Familiaridade, memória e expectativa ajudam a entender por que algumas canções permanecem interessantes mesmo depois de dezenas de reproduções.
17 de agosto de 2026 às 16:39 - Atualizado às 17:16
Idosa escuta música com fones em momento de lazer doméstico. Foto: Freepik
Colocar uma música no modo de repetição não significa necessariamente resistência a novidades ou dificuldade para abandonar o passado. Estudos indicam que o comportamento pode estar relacionado ao prazer provocado pela familiaridade, à conexão emocional e à tentativa de alcançar determinado estado de humor.

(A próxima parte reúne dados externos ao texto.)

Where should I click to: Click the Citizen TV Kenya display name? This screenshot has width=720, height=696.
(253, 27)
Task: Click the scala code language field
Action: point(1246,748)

Quando uma canção já é conhecida, o cérebro consegue prever mudanças no ritmo, a entrada do refrão e outros momentos importantes. Essa antecipação reduz o esforço necessário para acompanhar a música e permite que o ouvinte concentre a atenção nas emoções despertadas.
Pesquisas sobre familiaridade musical mostram que a exposição repetida pode aumentar temporariamente o prazer e a preferência por uma composição. O efeito, porém, não é ilimitado: repetições excessivas e involuntárias também podem provocar saturação.
Uma pessoa pode retornar à mesma música porque sabe antecipadamente como ela a fará sentir. Algumas canções ajudam a relaxar, enquanto outras aumentam a disposição ou permitem revisitar sentimentos mais complexos.
Um estudo publicado na revista Psychology of Music analisou pessoas que ouviam suas canções favoritas com grande frequência. Melodia, letra e ritmo apareceram entre os principais elementos responsáveis pelo retorno.
Os participantes que associavam a música a sentimentos agridoces, melancólicos ou nostálgicos também relataram uma conexão emocional mais profunda. Quanto maior o número de reproduções, maior era a capacidade de recordar mentalmente trechos ou até a canção completa.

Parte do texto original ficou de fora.